- **WORK TO COMPLETE**
a. Reproduce the portion of the film-formation passage starting at "Embodiment 4" and ending at "in-line film-formation apparatus.".
b. Render into French the following sentence from the film-formation passage: "The opening side wall 22b is formed integrally with the deposition source 22."
c. For each statement below, state whether the film-formation passage supports it, answering yes or no and quoting the decisive words of the passage. (i) The opening side wall 22b has the same temperature as the deposition source 22. (ii) The opening side wall 22b traps film-formation material A. (iii) FIG. 4 illustrates every deposition chamber of the in-line film-formation apparatus.

** START PROVIDED PASSAGE **

Meanwhile, the travel of the vapor released from the opening 23a of
the deposition source 23 to the upstream side in the conveying
direction T is restricted by the deposition-preventing plate
25.sub.A within a region defined by a line U.sub.B. Accordingly,
the deposition region R.sub.B thus formed is included in the
deposition region of the film-formation material B of the
deposition source 23, but is not included in the deposition region
of the film-formation material A of the deposition source 22. As a
consequence, the film thus formed in the deposition region R.sub.B
becomes a mono-content film of only the film-formation material
B.
[0057] The opening side wall 22b becomes a barrier to shield a
region of the surface of the glass substrate 24 from the deposition
of the vapor released from the opening 22a of the deposition source
22. As a consequence, the opening side wall 22b prevents the
formation of a mono-content film only on the downstream side of the
glass substrate 24. The opening side wall 22b is formed integrally
with the deposition source 22. Accordingly, the temperature of the
opening side wall 22b is the same as the temperature of the
deposition source 22. For this reason, in contrast to the screen 6
provided in Embodiment 1, the opening side wall 22b traps no
film-formation material A. Accordingly, the vapor of the
film-formation material A that is not trapped can be efficiently
provided to the side of the glass substrate 24. In addition,
although, inmost of the cases, the top face of the opening of the
deposition source is formed so as to be parallel to the glass
substrate, the top face thus formed can easily be modified to adapt
to this third embodiment by cutting the opening in the way
described above.
Embodiment 4
[0058] FIG. 4 is a schematic view illustrating an in-line
film-formation apparatus according to a fourth embodiment of the
present invention. FIG. 4 used for the description of this fourth
embodiment illustrates, as in the cases of Embodiments 1 to 3, only
a co-deposition chamber of all the multiple deposition chambers
constituting the in-line film-formation apparatus.

** END PROVIDED PASSAGE **
** START AVAILABLE DATA **

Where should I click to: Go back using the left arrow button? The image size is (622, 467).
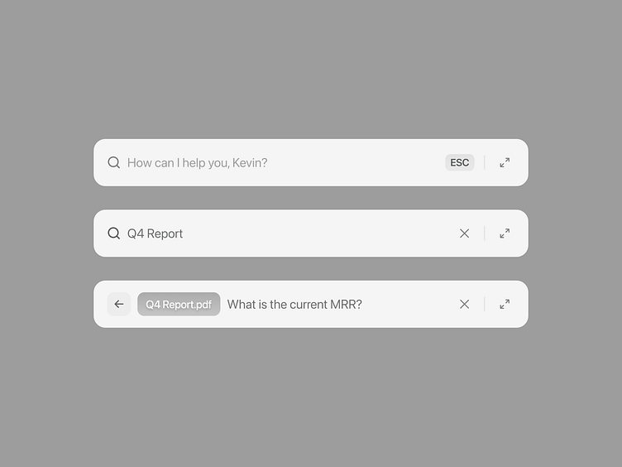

** END AVAILABLE DATA **

- **FINAL RESULTS**
a.
Embodiment 4
[0058] FIG. 4 is a schematic view illustrating an in-line
film-formation apparatus according to a fourth embodiment of the
present invention. FIG. 4 used for the description of this fourth
embodiment illustrates, as in the cases of Embodiments 1 to 3, only
a co-deposition chamber of all the multiple deposition chambers
constituting the in-line film-formation apparatus.

b. La paroi latérale d'ouverture 22b est formée d'un seul tenant avec la source de dépôt 22.

c.
(i) Yes: "the temperature of the opening side wall 22b is the same as the temperature of the deposition source 22"
(ii) No: "the opening side wall 22b traps no film-formation material A"
(iii) No: "only a co-deposition chamber of all the multiple deposition chambers constituting the in-line film-formation apparatus"